▶ _Written tasks_:
a. Write out the passage of the news excerpt about the Harris interview word for word, starting at "The Democratic Party" and ending at "from Joe Biden?".
b. From the entries, pull out the lines starting at the line that contains "Click the Split by size icon" and ending at the line that contains "[x=265, y=67]", and reproduce them verbatim.

▶ _Selected extract_:
○ ○ ○ ○ ○ ○ ○
The Democratic Party nominee replied: “There’s not a thing that comes to mind. I’ve been part of most of the decisions that have had impact.”
Later in the show, she went back to the question, saying: “You asked me what is the difference between Joe Biden and me. That will be one of the differences. I’m going to have a Republican in my Cabinet.”
The Oct. 8 interview was jumped on by MAGA supporters who claimed Harris would bring four more years “of the same failed policies” if she won the election.
Miller told podcast host Rachel Blade, a Playbook co-author for Politico, that Hostin wasn’t posing “a trick question.”
“She still can’t answer it,” he said, “and I think voters are a lot smarter than many in the media give them credit for being. Voters can pick up on that, like, wait, you can’t name one single thing that you would do differently from Joe Biden?
“We’re about three full weeks of being unable to answer that one singular question. I think that’s pretty damning.”
He continued: “I don’t know what’s going on in Harris world. I don’t know if it’s the Obama people fighting with the Biden people, fighting with the Harris people, fighting with the Labour Brits that they imported in.”
At a CNN Town Hall, Harris insisted her administration would not be Biden 2.0. “My administration will not be a continuation of the Biden administration,” she said. “I bring to this role my own ideas and my own experience. I represent a new generation of leadership on a number of issues and believe that we have to actually take new approaches.”
Miller insisted that the GOP campaign strategy of allowing Donald Trump to express his personality with a relentless schedule of mainstream and sometimes unusual media appearances was paying off.
He added that it was “really telling” that Harris hadn’t done a “real press conference.”
○ ○ ○ ○ ○ ○ ○
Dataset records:
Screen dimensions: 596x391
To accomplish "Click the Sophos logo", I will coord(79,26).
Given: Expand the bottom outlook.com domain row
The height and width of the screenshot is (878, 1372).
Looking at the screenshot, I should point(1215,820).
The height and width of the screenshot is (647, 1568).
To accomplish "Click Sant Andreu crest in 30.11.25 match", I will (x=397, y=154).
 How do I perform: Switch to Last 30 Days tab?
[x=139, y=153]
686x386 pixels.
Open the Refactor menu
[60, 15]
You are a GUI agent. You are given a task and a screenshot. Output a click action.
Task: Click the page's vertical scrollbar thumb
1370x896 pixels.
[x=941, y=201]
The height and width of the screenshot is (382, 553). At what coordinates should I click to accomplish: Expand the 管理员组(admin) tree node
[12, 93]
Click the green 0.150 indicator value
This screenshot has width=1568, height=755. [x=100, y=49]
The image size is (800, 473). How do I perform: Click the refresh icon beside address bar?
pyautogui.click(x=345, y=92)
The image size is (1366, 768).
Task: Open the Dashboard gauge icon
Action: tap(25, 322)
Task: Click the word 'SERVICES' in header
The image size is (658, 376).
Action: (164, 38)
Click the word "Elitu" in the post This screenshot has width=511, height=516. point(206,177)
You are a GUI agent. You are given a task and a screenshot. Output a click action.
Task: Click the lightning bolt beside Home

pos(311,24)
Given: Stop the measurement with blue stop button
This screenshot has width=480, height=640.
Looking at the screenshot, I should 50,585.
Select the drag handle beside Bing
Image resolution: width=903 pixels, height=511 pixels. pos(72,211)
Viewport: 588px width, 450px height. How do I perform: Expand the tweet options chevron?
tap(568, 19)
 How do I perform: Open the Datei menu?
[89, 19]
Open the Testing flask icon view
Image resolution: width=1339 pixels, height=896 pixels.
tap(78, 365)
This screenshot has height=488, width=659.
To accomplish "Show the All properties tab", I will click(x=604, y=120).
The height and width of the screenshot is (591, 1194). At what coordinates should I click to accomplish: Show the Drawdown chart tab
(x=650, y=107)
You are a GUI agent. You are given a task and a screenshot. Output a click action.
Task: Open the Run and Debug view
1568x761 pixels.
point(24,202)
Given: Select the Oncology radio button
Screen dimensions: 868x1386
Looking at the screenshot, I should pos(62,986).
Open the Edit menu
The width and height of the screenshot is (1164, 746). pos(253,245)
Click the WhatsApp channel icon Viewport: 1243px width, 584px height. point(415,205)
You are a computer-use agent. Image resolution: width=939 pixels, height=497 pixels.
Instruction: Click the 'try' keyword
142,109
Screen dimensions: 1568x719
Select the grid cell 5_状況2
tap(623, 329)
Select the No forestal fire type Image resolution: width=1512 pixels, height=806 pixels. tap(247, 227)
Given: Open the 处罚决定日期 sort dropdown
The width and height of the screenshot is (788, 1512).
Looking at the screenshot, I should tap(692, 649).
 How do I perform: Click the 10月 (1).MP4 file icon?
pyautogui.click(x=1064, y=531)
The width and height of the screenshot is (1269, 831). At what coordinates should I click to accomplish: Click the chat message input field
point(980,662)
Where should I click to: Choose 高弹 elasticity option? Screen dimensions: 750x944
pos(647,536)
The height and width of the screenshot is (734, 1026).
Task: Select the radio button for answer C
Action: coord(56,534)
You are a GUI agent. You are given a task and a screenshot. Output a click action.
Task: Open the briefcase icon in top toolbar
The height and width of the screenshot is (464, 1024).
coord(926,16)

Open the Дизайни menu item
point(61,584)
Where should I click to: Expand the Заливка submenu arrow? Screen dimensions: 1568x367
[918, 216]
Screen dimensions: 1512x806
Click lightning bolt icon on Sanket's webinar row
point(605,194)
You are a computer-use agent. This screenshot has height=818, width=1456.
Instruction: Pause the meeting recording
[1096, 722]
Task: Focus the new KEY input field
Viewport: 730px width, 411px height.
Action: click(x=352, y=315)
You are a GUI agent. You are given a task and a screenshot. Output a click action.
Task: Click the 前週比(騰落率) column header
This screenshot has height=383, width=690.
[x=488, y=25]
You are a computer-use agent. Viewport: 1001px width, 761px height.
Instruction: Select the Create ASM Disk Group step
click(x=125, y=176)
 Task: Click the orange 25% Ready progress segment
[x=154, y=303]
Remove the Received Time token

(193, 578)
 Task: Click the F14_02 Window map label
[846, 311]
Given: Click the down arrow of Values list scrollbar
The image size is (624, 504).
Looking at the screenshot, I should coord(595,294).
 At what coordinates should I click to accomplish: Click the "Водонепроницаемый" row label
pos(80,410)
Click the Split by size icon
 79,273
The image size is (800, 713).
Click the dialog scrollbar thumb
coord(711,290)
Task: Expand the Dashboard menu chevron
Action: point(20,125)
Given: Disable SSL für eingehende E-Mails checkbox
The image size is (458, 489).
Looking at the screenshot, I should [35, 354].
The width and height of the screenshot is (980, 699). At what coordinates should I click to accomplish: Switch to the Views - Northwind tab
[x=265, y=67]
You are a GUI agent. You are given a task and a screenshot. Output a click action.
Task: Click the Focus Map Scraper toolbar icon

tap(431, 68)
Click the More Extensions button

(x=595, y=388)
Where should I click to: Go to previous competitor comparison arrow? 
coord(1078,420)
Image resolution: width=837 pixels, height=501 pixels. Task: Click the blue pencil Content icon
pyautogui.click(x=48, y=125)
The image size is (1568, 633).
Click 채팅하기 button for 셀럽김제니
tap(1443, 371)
○ ○ ○ ○ ○ ○ ○
▶ _Answers by task_:
a.
The Democratic Party nominee replied: “There’s not a thing that comes to mind. I’ve been part of most of the decisions that have had impact.”
Later in the show, she went back to the question, saying: “You asked me what is the difference between Joe Biden and me. That will be one of the differences. I’m going to have a Republican in my Cabinet.”
The Oct. 8 interview was jumped on by MAGA supporters who claimed Harris would bring four more years “of the same failed policies” if she won the election.
Miller told podcast host Rachel Blade, a Playbook co-author for Politico, that Hostin wasn’t posing “a trick question.”
“She still can’t answer it,” he said, “and I think voters are a lot smarter than many in the media give them credit for being. Voters can pick up on that, like, wait, you can’t name one single thing that you would do differently from Joe Biden?

b.
Click the Split by size icon
 79,273
The image size is (800, 713).
Click the dialog scrollbar thumb
coord(711,290)
Task: Expand the Dashboard menu chevron
Action: point(20,125)
Given: Disable SSL für eingehende E-Mails checkbox
The image size is (458, 489).
Looking at the screenshot, I should [35, 354].
The width and height of the screenshot is (980, 699). At what coordinates should I click to accomplish: Switch to the Views - Northwind tab
[x=265, y=67]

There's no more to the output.